# EXTRACTO DEL DOCUMENTO

-=-=-=-=-

King Kong (1933) es uno de los clásicos inmortales del cine fantástico. Fue creado por Merian C. Cooper y Ernest B. Schoedsak, dos directores especializados en rodar documentales en regiones remotas del planeta y en circunstancias muy difíciles; y el mago de los efectos especiales Willis O’Brien, pionero en la técnica del stop motion. La película no sólo fue un éxito arrollador en la América de la Gran Depresión, tan necesitada de evasión y maravilla, sino que dio origen prácticamente en solitario a todo un ilustre subgénero, el de monstruos gigantes, que ha dado obras tan famosas como El monstruo de los tiempos remotos (1953), las distintas versiones de Godzilla y Parque Jurásico (1993), entre otras muchas.

-=-=-=-=-

# EXTRACTO DE DATOS
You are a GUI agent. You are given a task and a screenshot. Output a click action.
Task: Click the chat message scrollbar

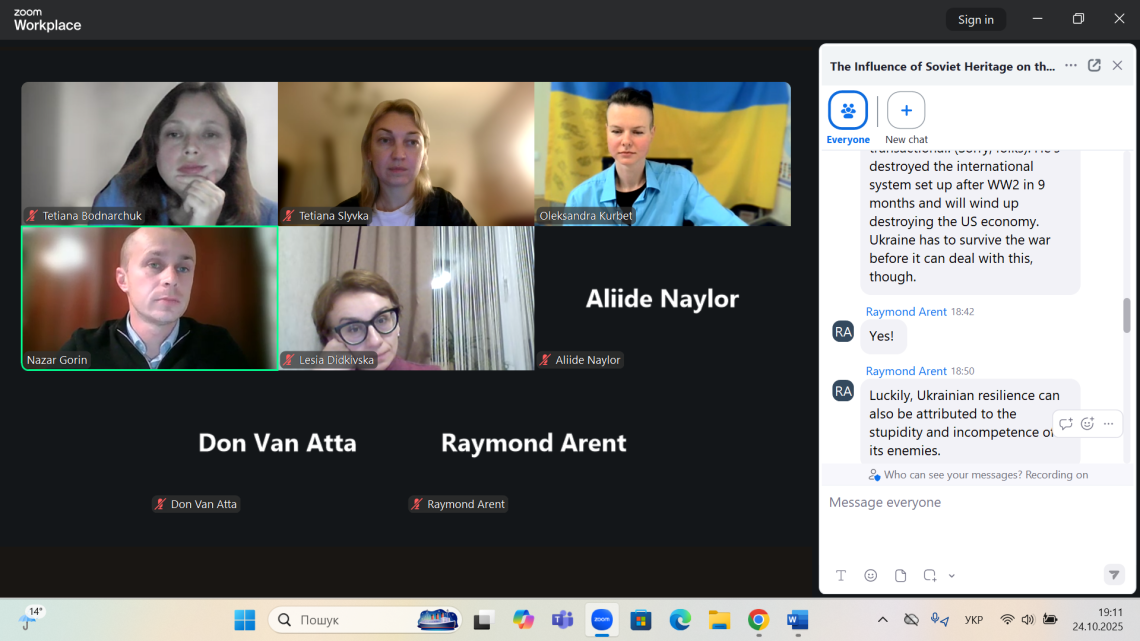(x=1127, y=315)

-=-=-=-=-

# OBJETIVO PLANTEADO
Escribe la continuación del texto sobre la película King Kong de 1933, empezando después de su última oración.

# RESULTADO OBTENIDO
Por supuesto, tal éxito hizo que las secuelas y derivaciones no tardaran en llegar. En aquel mismo año se estrenó también la mediocre pero moderadamente divertida El hijo de Kong (1933), reciclando parte del equipo y reparto de su predecesora. En los años sesenta, los estudios japoneses Toho se hicieron con los derechos para utilizar a Kong y lo enfrentaron a su propia criatura en King Kong contra Godzilla (1962) y luego contra un doble robótico de sí mismo en King Kong se escapa (1967). Después llegó el productor Dino de Laurentiis con su fallido (aunque económicamente rentable) remake de 1976, protagonizado por Jeff Bridges y Jessica Lange, y para el que se sustituyó la animación stop motion por un hombre con un traje de simio y se introdujo un incómodo subtexto sexual en la relación entre la chica y el monstruo. La secuela de ésta, King Kong 2 (1986), fue una de las películas más absurdas jamás hechas.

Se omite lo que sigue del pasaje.